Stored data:
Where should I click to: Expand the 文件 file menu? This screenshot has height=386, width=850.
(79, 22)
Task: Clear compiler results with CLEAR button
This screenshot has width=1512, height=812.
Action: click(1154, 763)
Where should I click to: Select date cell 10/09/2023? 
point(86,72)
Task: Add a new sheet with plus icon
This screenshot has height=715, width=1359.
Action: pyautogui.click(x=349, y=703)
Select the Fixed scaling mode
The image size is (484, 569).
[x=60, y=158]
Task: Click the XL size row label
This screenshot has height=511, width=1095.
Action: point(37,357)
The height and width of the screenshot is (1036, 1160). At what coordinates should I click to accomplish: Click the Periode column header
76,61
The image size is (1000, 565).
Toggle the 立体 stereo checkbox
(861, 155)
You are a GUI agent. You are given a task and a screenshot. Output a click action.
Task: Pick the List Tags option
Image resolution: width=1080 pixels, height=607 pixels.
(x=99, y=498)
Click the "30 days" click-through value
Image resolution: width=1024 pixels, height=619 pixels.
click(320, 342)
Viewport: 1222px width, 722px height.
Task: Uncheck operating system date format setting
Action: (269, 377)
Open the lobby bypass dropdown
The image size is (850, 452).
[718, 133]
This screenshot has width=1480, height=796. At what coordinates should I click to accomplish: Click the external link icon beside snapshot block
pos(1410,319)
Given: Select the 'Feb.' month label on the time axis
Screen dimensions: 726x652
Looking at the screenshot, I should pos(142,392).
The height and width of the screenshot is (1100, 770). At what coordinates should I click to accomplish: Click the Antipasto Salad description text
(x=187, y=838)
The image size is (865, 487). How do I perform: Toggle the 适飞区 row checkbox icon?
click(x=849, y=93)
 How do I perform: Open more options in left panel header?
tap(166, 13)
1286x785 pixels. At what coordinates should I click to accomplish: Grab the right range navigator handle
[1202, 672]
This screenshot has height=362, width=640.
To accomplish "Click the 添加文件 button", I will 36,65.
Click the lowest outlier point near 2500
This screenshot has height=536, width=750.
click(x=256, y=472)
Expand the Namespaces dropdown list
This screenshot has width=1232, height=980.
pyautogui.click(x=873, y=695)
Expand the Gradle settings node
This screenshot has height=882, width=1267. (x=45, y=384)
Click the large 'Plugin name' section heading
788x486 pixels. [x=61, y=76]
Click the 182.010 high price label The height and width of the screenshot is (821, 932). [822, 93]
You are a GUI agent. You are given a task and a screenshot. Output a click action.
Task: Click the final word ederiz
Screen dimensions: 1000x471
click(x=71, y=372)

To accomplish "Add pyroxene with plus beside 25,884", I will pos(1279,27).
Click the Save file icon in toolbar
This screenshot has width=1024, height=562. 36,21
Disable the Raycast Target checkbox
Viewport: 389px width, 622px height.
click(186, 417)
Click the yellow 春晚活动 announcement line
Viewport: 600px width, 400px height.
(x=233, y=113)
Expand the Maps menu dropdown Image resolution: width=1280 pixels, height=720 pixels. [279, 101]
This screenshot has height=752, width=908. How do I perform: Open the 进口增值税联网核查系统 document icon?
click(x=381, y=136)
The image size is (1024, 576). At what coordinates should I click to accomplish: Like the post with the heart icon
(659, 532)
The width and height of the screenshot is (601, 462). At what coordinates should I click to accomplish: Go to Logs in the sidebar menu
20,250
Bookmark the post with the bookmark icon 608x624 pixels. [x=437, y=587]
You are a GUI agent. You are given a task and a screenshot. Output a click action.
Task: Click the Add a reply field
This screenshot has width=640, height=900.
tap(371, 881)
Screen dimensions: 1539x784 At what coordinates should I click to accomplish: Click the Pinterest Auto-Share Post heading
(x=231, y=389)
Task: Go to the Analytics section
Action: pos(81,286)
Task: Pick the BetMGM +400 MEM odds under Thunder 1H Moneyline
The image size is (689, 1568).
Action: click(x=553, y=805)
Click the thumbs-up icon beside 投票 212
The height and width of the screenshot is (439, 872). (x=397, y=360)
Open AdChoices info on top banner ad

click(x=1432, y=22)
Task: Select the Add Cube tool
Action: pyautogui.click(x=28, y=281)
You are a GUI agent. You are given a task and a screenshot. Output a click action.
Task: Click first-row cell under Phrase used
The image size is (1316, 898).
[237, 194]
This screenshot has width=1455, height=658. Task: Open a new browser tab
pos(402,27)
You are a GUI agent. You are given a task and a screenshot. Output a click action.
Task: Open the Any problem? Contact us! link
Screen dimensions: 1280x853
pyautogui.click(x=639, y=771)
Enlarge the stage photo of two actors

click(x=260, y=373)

■ **What the task asks**: The lines that contain the word "label" are wanted; copy each of them from the records.

■ **Answer to this exercise**:
Task: Click the XL size row label
Given: Select the 'Feb.' month label on the time axis
Click the 182.010 high price label The height and width of the screenshot is (821, 932). [822, 93]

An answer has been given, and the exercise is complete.